Please render the records as a Markdown table with the columns Row and Line. Begin at the line containing "Describe the element at coordinates (56, 190)", stop after the line containing "center [710, 930].", number each row, and leave out blank lines.

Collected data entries

>>>>>

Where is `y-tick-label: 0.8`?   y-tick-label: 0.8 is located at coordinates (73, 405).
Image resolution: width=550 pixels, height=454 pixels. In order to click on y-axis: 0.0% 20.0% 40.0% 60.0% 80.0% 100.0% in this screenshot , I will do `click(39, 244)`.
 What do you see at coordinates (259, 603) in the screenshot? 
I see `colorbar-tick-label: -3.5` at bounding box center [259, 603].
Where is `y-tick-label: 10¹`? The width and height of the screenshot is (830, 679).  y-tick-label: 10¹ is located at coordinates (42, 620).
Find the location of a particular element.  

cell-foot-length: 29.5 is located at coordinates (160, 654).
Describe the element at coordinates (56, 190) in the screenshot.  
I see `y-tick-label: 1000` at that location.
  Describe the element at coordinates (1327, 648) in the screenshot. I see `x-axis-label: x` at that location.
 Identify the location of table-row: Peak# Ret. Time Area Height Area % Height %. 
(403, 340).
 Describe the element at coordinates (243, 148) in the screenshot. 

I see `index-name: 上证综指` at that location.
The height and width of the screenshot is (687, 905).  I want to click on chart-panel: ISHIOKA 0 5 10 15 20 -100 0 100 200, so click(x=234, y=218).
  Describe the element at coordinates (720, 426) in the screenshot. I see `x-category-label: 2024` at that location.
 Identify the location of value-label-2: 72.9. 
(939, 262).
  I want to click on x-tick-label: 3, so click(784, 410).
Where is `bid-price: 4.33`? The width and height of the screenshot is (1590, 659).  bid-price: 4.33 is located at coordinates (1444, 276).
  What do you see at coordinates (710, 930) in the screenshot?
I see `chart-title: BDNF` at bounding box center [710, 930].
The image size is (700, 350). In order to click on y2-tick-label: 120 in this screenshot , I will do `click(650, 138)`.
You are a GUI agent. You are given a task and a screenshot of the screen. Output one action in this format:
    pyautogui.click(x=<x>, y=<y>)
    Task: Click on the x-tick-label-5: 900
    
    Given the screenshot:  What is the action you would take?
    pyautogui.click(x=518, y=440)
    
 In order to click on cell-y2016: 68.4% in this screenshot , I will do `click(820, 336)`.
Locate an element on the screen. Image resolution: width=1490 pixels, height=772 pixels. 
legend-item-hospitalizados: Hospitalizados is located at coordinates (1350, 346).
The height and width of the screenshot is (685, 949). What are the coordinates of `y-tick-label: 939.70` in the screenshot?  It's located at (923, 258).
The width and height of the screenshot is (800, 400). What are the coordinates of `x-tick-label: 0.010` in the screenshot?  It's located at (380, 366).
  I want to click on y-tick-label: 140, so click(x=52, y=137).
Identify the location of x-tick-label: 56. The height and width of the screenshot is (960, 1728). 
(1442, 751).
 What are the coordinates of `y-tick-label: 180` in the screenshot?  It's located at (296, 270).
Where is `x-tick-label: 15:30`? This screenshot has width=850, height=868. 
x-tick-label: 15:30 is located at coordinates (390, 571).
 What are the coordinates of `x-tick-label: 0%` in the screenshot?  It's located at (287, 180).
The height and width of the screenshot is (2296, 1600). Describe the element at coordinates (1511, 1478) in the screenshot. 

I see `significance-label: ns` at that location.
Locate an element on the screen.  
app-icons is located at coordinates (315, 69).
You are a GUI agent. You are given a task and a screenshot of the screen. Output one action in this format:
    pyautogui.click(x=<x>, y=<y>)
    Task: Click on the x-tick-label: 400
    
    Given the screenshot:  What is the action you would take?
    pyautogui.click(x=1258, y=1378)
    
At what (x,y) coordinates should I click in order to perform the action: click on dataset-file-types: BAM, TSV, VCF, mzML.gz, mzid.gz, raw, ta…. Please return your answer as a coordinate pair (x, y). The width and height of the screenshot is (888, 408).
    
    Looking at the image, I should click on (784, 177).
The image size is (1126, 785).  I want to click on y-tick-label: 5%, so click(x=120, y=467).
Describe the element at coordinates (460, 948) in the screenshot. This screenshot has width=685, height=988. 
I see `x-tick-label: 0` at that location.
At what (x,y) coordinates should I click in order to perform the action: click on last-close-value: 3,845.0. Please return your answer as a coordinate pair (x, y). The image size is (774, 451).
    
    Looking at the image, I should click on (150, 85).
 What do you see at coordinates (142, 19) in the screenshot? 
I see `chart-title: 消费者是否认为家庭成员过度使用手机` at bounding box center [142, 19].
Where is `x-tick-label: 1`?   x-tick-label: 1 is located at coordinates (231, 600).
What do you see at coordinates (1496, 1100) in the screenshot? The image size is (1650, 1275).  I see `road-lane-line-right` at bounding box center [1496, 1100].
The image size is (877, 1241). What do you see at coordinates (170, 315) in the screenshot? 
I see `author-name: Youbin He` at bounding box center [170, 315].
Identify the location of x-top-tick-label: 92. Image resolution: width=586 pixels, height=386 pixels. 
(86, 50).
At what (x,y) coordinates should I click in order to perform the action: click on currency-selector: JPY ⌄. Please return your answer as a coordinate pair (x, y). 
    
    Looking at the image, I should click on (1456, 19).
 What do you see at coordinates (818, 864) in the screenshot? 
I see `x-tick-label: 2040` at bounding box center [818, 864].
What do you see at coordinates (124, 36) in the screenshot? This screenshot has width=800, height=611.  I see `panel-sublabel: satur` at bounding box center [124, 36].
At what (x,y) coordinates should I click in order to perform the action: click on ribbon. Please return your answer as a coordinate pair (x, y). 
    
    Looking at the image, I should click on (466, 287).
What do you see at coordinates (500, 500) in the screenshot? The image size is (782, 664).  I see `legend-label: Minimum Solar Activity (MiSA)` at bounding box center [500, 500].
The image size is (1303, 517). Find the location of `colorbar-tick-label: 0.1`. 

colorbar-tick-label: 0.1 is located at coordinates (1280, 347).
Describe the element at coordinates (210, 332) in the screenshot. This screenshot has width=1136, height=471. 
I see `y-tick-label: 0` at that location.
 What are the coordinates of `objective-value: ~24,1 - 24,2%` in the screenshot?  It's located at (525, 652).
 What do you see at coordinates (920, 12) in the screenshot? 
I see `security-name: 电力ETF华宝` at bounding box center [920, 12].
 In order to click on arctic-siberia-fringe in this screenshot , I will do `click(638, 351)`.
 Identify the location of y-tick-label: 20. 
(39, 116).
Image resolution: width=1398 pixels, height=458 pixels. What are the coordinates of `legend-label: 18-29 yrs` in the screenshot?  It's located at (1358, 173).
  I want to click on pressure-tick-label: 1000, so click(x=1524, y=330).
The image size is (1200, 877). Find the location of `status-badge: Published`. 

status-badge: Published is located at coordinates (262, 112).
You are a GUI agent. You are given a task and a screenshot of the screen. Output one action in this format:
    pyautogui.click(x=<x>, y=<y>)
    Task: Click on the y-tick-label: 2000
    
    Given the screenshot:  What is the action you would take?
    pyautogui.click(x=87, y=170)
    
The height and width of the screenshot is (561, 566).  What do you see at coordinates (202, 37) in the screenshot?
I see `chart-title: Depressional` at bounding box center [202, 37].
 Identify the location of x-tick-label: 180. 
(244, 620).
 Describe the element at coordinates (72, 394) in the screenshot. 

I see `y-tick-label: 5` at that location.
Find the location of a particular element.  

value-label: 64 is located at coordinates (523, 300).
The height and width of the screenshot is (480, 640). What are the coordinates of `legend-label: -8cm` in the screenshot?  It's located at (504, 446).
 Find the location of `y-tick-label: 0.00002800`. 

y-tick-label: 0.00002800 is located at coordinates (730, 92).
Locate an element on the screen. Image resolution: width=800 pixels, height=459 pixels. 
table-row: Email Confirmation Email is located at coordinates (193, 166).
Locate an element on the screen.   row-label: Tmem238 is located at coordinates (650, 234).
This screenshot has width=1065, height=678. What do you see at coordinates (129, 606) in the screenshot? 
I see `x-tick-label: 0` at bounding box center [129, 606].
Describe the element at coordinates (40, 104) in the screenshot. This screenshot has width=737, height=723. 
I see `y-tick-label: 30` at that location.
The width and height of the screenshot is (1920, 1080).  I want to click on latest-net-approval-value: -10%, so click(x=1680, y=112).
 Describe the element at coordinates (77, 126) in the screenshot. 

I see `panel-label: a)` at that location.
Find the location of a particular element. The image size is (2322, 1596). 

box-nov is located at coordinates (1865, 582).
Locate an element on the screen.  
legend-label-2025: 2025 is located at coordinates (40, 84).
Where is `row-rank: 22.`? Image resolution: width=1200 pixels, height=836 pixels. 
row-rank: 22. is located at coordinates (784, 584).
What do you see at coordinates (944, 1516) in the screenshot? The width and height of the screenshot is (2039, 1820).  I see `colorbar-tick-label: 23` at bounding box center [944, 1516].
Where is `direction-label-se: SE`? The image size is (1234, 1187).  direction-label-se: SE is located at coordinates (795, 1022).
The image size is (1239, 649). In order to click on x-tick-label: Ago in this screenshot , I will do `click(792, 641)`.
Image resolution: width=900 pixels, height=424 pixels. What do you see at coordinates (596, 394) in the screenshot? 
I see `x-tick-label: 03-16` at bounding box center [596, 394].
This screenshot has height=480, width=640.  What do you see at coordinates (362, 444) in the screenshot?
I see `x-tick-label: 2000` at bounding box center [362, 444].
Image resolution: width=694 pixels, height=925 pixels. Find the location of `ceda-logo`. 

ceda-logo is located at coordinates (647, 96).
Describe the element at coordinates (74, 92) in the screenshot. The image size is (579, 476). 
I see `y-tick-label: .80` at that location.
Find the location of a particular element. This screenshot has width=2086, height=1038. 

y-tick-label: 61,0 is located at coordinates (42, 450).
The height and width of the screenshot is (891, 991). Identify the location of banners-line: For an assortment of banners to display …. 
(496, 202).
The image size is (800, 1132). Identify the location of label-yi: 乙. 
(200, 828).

<<<<<

### Exercise solution
| Row | Line |
|---|---|
| 1 | Describe the element at coordinates (56, 190) in the screenshot.   |
| 2 | I see `y-tick-label: 1000` at that location. |
| 3 |   Describe the element at coordinates (1327, 648) in the screenshot. I see `x-axis-label: x` at that location. |
| 4 |  Identify the location of table-row: Peak# Ret. Time Area Height Area % Height %.  |
| 5 | (403, 340). |
| 6 |  Describe the element at coordinates (243, 148) in the screenshot.  |
| 7 | I see `index-name: 上证综指` at that location. |
| 8 | The height and width of the screenshot is (687, 905).  I want to click on chart-panel: ISHIOKA 0 5 10 15 20 -100 0 100 200, so click(x=234, y=218). |
| 9 |   Describe the element at coordinates (720, 426) in the screenshot. I see `x-category-label: 2024` at that location. |
| 10 |  Identify the location of value-label-2: 72.9.  |
| 11 | (939, 262). |
| 12 |   I want to click on x-tick-label: 3, so click(784, 410). |
| 13 | Where is `bid-price: 4.33`? The width and height of the screenshot is (1590, 659).  bid-price: 4.33 is located at coordinates (1444, 276). |
| 14 |   What do you see at coordinates (710, 930) in the screenshot? |
| 15 | I see `chart-title: BDNF` at bounding box center [710, 930]. |